- The task:
Every line in the records below with the string "computer" needs to be copied out.

- Task inputs:
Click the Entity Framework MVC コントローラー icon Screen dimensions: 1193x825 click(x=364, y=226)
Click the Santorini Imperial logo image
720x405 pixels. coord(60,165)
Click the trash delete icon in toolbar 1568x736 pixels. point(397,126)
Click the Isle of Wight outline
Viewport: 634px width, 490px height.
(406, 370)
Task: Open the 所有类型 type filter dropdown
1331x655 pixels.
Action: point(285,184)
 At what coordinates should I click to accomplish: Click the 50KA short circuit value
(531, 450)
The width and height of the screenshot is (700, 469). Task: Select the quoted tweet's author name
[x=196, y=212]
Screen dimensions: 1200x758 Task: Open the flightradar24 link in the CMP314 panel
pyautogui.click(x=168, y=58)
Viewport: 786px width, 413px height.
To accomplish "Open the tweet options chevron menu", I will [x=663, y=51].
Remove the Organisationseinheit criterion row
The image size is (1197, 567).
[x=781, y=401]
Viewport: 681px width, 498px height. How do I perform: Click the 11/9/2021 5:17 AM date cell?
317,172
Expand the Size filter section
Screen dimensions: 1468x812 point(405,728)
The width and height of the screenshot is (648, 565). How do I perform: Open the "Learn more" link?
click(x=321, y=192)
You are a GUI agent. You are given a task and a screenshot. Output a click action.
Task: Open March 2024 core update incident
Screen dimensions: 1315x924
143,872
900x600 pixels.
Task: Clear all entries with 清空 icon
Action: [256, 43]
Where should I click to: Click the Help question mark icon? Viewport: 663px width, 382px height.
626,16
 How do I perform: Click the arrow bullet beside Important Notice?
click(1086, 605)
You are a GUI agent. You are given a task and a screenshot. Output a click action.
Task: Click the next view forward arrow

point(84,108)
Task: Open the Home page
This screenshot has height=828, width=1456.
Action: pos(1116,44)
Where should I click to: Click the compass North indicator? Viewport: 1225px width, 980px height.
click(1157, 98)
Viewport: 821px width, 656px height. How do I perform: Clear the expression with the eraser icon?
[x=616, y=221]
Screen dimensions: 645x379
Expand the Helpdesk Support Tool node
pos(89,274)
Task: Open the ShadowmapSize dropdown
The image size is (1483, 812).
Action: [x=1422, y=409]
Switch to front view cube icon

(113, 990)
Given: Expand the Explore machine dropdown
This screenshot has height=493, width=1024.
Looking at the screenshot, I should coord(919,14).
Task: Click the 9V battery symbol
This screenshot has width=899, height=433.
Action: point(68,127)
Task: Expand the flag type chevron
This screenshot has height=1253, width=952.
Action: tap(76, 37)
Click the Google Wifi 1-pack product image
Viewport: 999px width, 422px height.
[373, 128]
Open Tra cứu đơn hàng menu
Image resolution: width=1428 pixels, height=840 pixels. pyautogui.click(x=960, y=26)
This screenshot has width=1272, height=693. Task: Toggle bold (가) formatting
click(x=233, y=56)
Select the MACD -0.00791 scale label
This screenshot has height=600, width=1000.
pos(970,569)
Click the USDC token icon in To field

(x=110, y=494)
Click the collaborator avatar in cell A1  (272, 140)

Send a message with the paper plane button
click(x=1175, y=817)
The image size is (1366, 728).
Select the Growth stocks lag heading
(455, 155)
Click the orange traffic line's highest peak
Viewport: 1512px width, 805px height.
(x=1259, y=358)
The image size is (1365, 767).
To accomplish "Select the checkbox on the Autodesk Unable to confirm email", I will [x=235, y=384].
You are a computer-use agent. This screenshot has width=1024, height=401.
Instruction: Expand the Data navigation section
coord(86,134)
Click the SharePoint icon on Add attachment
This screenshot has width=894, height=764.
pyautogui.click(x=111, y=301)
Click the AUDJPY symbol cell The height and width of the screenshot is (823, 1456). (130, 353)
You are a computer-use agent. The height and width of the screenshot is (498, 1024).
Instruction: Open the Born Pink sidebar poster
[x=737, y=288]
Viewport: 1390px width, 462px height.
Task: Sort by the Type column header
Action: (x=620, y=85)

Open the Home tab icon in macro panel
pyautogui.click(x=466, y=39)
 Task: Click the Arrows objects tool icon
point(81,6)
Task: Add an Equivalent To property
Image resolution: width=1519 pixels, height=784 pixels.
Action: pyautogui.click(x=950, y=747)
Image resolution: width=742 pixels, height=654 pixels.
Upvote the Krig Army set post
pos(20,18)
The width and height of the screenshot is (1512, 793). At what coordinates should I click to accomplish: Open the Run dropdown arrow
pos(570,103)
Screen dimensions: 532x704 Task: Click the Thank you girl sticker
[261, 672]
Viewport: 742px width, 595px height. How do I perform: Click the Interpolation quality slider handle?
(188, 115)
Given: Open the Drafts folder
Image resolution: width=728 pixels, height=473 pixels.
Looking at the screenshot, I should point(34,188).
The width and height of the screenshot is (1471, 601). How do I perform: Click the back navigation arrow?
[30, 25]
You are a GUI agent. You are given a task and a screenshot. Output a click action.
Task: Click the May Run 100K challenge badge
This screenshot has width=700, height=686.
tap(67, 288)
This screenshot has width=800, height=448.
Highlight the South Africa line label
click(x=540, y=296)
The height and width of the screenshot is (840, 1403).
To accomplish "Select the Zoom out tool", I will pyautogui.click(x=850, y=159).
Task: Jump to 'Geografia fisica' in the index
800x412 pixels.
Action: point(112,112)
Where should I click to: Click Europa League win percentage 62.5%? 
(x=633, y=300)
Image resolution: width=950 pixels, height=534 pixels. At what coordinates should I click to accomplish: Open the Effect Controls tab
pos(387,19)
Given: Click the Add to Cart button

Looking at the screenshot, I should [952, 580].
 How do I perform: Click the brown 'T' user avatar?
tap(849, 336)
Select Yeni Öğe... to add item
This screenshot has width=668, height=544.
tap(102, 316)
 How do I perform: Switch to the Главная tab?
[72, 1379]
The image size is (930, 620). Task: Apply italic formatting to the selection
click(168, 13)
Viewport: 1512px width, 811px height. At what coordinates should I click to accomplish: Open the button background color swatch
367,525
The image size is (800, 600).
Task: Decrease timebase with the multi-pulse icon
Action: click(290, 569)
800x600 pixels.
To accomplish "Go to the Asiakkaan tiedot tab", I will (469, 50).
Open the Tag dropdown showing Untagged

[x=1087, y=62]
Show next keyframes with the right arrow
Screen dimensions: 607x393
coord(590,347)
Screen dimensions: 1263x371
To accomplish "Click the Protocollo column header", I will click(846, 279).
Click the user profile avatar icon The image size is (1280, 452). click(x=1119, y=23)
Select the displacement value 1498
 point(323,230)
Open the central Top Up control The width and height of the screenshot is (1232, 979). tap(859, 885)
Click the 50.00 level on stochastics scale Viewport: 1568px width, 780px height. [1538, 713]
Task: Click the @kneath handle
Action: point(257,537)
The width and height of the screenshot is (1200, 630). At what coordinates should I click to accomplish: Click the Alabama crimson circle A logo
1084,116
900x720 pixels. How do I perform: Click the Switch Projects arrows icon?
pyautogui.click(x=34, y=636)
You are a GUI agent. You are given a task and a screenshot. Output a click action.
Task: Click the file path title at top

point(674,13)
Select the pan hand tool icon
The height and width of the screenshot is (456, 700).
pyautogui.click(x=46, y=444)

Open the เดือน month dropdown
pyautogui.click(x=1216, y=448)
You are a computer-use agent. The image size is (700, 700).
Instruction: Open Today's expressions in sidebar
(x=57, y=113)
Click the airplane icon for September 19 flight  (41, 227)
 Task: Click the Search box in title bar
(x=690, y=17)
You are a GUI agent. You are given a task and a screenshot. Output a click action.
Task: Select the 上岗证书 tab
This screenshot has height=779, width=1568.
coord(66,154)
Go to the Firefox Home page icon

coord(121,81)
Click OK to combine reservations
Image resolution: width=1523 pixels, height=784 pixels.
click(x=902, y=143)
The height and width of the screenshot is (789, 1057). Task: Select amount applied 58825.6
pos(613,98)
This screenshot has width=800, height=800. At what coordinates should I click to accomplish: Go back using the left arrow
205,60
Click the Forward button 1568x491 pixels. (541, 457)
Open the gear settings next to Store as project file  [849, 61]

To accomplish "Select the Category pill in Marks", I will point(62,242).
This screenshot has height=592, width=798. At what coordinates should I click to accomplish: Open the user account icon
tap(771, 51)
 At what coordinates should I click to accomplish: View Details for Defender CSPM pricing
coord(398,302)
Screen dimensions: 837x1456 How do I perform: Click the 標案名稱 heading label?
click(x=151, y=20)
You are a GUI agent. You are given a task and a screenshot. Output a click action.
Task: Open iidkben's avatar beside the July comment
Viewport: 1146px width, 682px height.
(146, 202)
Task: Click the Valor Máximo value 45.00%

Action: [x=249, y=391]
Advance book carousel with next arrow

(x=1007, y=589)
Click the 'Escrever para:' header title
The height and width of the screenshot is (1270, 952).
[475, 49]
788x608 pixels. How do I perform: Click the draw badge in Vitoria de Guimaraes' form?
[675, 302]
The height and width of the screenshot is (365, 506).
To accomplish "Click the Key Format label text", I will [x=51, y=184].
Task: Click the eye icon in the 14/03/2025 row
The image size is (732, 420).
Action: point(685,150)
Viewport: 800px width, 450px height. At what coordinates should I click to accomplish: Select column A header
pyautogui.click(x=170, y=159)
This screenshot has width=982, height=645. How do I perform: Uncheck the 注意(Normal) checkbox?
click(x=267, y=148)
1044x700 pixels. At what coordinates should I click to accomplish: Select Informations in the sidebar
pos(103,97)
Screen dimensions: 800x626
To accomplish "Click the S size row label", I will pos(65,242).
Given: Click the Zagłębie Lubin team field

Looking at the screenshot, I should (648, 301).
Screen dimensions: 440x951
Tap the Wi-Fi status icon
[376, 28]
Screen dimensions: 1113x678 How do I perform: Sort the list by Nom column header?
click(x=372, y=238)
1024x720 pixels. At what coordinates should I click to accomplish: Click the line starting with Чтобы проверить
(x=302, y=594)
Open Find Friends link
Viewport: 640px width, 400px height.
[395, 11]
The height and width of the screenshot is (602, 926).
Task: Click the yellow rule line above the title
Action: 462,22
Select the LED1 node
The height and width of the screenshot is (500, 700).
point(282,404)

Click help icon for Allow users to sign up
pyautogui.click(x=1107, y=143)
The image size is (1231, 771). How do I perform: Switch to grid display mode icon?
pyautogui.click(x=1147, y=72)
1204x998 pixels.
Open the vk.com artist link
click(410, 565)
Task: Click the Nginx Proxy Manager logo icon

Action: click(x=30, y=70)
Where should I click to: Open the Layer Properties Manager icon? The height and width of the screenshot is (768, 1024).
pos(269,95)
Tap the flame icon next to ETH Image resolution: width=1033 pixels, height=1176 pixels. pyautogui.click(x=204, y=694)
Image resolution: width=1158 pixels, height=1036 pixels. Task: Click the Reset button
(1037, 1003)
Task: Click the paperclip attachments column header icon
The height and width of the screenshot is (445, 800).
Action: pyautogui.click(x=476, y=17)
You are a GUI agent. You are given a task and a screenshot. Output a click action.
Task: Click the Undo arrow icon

- Exercise answer:
You are a computer-use agent. This screenshot has width=1024, height=401.
You are a computer-use agent. The height and width of the screenshot is (498, 1024).
You are a computer-use agent. The image size is (700, 700).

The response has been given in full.